With the anchor up at 6 am on Thanksgiving morning, we were back on our typically rushed schedule to cover 35 statute miles by a deadline: the 1:00 pm cruisers’ potluck Thanksgiving dinner in St. Marys, Georgia.
Luckily, the day’s journey wasn’t nearly as brutal on the ICW as the previous day’s trip on the ocean. The sun was out, there were dolphins swimming around the boat, the cats started looking happy again (even Celia made a rare venture out on deck), and we managed to eke into The St. Marys River at 12:45 pm with potatoes boiling on the stove and about 40 anchored boats in view.
As the story goes, St. Marys’ Thanksgiving potluck tradition began 12 years ago when a group of cruisers pulled into the river to wait out a nor’easter. When they started looking for ways to celebrate Thanksgiving together, a local sailor named Charlie Jacobs offered to cook up a turkey for the cruisers, and the owners of the Riverview Hotel offered up their restaurant lounge so everyone could gather there.
And ever since, this tradition has continued, still hosted by the Riverview Hotel and its owners Jerry and Galia Brandon, bringing hundreds of cruisers from nearby and afar together each year to celebrate.
For us, Thanksgiving was made particularly special not only because we got to meet so many cruisers in one place, but because we got to meet up with so many cruising couples our age, with whom we stretched the restaurant’s patience by staying long after clean-up, gabbing away about our experiences and our plans. And then, deciding we weren’t quite done with each others’ company, we created an impromptu, moving after-party that involved boat-hopping in our dinghies from shore to Rode Trip to Serendipity to Hideaway. In the process, we managed to empty all three boats’ liquor stashes, pick up Scott and Kim from Anthyllyde, convince Matt on Serendipity they should adopt a cat, make macaroni-and-cheese for 10 people and discover that our wee little Catalina 34 is actually a lot roomier than it looks.
And, funnily enough, at no point in the evening did anyone acknowledge that it was Thanksgiving or attempt to announce what they were thankful for on this day.

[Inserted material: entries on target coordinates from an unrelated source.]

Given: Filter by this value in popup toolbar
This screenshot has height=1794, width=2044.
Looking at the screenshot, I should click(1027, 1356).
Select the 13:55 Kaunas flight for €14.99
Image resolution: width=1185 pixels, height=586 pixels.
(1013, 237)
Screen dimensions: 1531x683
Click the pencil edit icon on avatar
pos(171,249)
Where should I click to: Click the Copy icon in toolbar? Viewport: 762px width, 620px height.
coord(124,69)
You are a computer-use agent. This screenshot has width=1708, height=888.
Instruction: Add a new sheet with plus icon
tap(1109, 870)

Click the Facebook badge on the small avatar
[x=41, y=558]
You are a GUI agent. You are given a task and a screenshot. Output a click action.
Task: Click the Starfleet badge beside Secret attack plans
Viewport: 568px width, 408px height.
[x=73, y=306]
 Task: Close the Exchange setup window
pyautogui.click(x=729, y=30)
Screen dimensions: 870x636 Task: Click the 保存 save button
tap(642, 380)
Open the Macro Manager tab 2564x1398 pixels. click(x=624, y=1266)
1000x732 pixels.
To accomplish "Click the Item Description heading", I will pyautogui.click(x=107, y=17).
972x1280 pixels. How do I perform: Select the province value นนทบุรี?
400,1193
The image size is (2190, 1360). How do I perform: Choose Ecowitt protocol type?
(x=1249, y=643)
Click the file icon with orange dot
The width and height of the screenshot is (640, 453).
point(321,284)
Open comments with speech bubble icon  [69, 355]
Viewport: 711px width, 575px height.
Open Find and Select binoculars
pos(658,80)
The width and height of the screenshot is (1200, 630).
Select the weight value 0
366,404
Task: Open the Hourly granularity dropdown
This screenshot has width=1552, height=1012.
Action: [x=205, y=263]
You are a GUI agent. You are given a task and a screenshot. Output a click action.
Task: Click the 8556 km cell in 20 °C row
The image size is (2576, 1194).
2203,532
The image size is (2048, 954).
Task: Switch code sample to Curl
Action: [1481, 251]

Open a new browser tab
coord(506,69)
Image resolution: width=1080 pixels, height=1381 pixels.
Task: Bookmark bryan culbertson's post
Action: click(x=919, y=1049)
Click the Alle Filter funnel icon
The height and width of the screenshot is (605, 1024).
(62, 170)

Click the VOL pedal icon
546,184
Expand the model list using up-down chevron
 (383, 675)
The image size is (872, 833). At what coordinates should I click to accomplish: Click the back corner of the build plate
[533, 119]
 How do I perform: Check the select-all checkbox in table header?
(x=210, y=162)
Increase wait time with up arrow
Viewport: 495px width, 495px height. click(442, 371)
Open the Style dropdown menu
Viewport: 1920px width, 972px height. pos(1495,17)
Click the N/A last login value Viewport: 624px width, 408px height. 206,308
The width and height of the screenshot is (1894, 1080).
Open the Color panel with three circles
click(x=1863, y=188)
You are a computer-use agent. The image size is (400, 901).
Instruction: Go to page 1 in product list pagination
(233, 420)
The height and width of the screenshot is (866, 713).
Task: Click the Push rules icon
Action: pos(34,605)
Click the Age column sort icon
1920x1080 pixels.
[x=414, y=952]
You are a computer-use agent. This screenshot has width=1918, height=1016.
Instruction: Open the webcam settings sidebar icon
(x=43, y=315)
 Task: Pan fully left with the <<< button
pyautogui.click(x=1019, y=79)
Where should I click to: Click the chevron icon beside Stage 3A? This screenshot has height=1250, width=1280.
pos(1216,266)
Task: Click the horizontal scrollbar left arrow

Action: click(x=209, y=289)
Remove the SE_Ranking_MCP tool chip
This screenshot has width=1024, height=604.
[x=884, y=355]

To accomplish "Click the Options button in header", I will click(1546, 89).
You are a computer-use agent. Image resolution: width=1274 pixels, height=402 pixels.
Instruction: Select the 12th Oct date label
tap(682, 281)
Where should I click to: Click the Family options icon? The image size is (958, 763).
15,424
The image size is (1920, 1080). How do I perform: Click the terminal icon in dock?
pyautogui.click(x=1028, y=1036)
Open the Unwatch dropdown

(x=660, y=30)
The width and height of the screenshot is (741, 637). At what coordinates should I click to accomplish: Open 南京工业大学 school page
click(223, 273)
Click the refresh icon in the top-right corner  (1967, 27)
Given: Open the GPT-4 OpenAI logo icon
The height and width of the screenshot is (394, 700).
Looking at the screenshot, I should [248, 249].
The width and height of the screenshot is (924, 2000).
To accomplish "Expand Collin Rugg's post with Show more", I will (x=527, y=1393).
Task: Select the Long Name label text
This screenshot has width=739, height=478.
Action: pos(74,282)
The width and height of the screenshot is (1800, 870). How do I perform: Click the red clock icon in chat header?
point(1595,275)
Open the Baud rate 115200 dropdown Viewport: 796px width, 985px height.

Maybe the holiday itself wasn’t important to note, or maybe, like me, those around me didn’t feel the need to remind themselves out loud what they had to be thankful for.
On this particular Thanksgiving Day, we were living life as though we were nothing but thankful for every day we had. And it seemed as though we were all so obviously grateful to be together at that time, in that place, and at this time in our lives.
Perhaps “thanks” just didn’t need to be said. It was simply felt very deeply.